Risky (Not-for-Profit) Business

October, 2013

What is the risk associated with being a director of a not-for-profit organisation?

There are over 500 pieces of legislation in Australia which impose personal liability on directors and officers of public companies limited by guarantee, and committee members of incorporated associations.

As a Director1, you should be aware of your legal obligations. While we cannot summarise all of the legislation that imposes obligations on Directors in this article, a good starting point is the directors’ duties which all Directors must comply with.

To help you understand the risk associated with your legal obligations, we have included some commentary on how frequently Directors have been “getting into trouble”. We also have a quick look at defences, indemnities and insurances for Directors to help you to manage that risk.

Directors’ legal obligations

As a Director of a company or association, you must:

(1)   Comply with the governing document

Directors must comply with the company’s governing document – its constitution. The constitution is a legal contract that every Director enters into with the company/association when that Director agrees to sit on the board.

(2)   Comply with the ‘Directors’ Duties’

Directors must comply with the ‘Director’s duties’ (these duties are prescribed by legislation and case law and are largely the same whether you are a Director of a company or an association) which are:

(a)   be honest and careful in your dealings both with the company/association and on behalf of the company/association;

(b)   know what the company/association is doing, including how the company/association is faring financially;

(c)   make sure that the company/association can pay all of its debts on time;

(d)   ensure that the company/association keeps proper financial records;

(e)   always act in the best interests of the company/association, even if this may not be in:

a.        your own interests; or

b.        the interests of any member organisation that has appointed or elected you onto the Board or employs you; and

(f)    do not improperly use your position to gain an advantage or cause detriment to the company/association.
= = = =
Objective 1 -
Rewrite the stretch of the article on not-for-profit directors from "(d)   ensure that" through "to the company/association.", putting "harm" in place of "detriment".

Records shown -
= = = =
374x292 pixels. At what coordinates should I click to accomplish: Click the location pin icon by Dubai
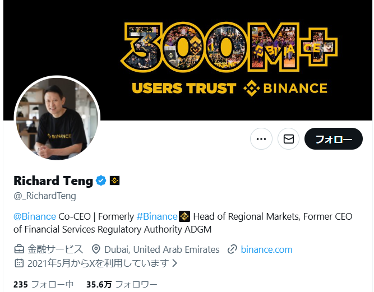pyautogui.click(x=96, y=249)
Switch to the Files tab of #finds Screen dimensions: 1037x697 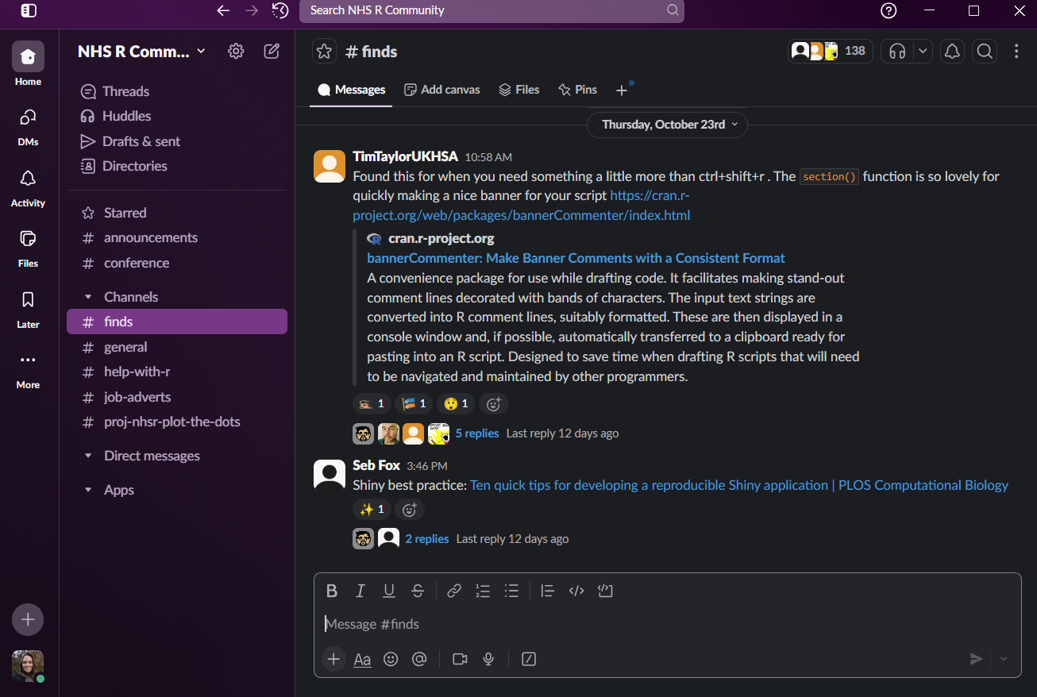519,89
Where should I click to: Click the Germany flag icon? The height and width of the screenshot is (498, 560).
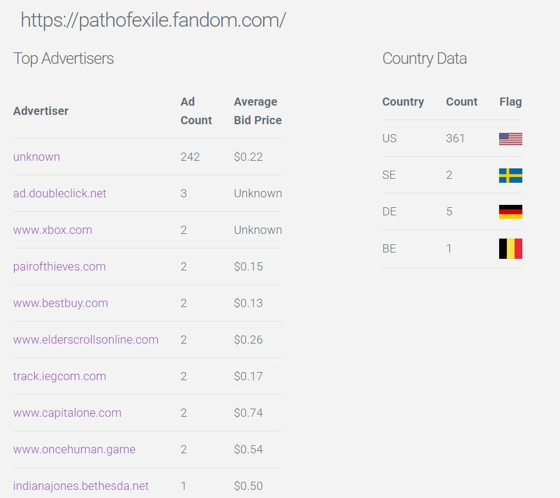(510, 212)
= = = =
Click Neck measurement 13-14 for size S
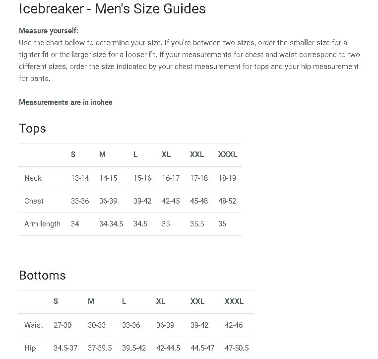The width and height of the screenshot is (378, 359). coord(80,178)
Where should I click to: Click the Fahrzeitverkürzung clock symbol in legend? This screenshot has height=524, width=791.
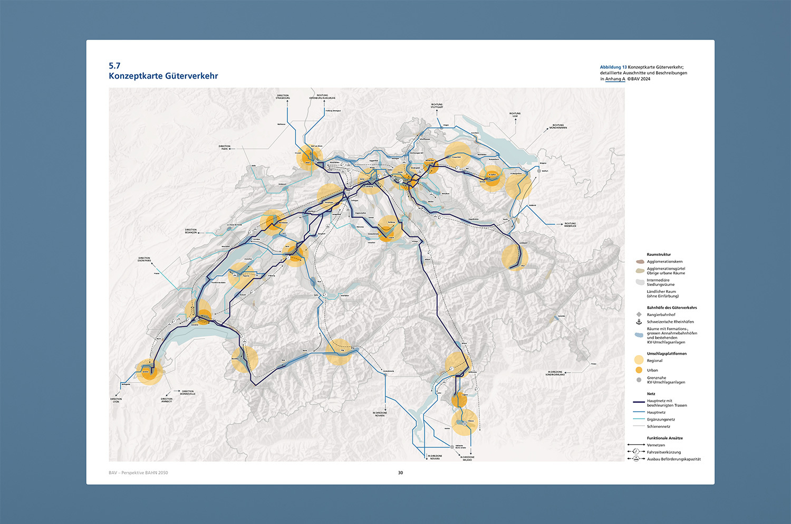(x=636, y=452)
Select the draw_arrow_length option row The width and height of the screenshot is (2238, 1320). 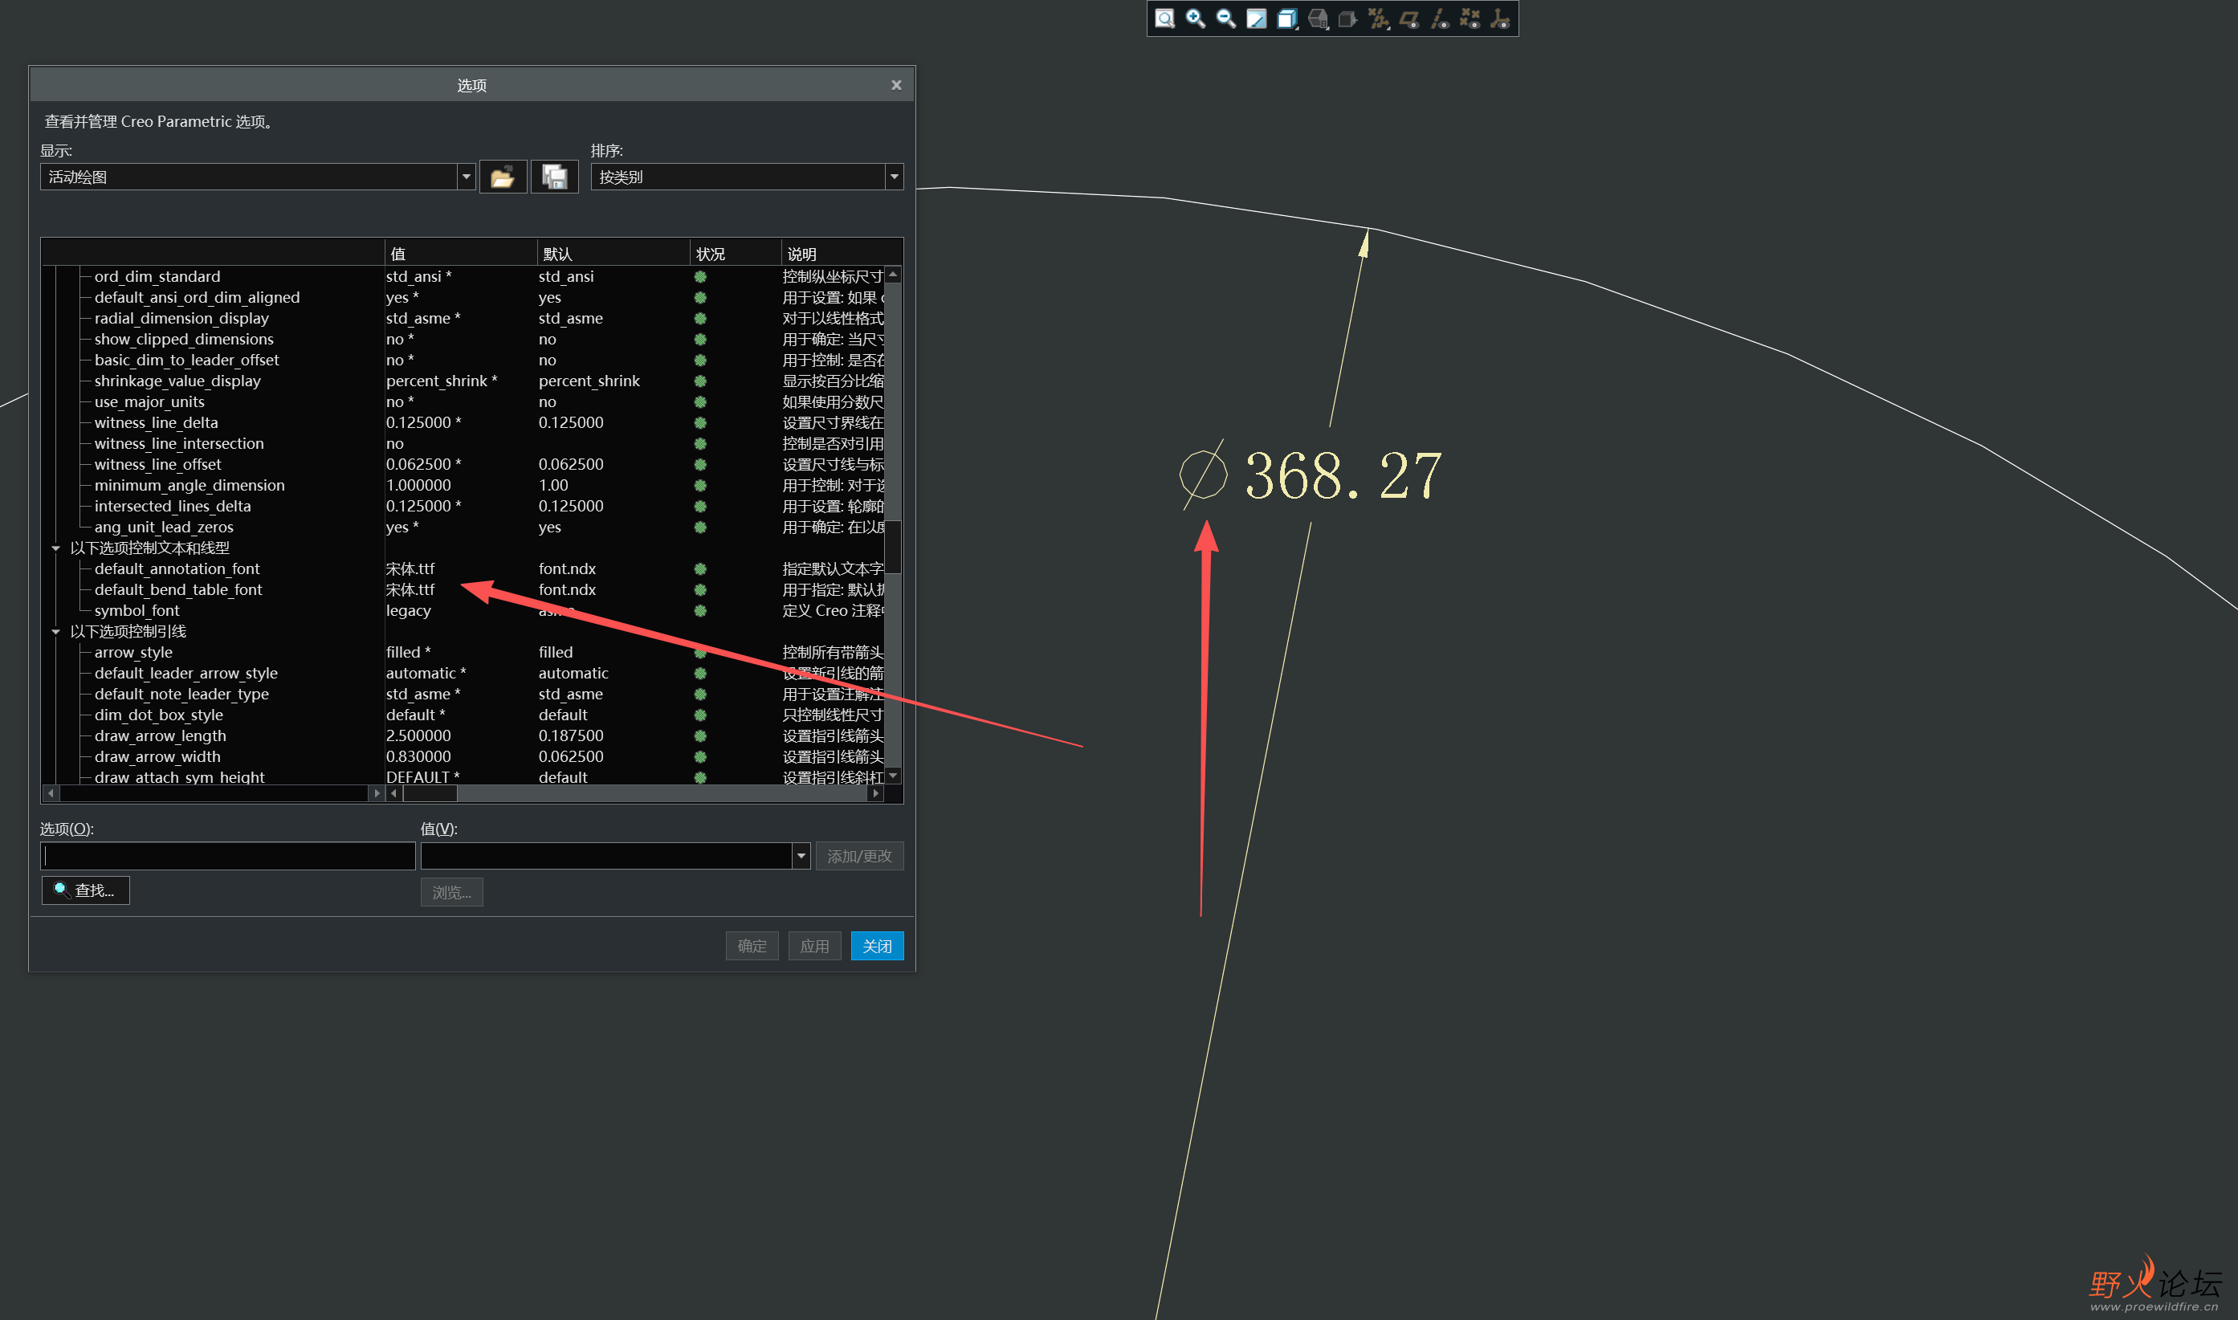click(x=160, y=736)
= = = =
Objective 2 -
Show each line of the records that contains the string "Where", matching case exactly.

Correct answer 1 -
(d)   ensure that the company/association keeps proper financial records;

(e)   always act in the best interests of the company/association, even if this may not be in:

a.        your own interests; or

b.        the interests of any member organisation that has appointed or elected you onto the Board or employs you; and

(f)    do not improperly use your position to gain an advantage or cause harm to the company/association.

Correct answer 2 -
Where should I click to: Click the Germany flag icon? The height and width of the screenshot is (498, 560).
Where should I click to: Click the Fahrzeitverkürzung clock symbol in legend? This screenshot has height=524, width=791.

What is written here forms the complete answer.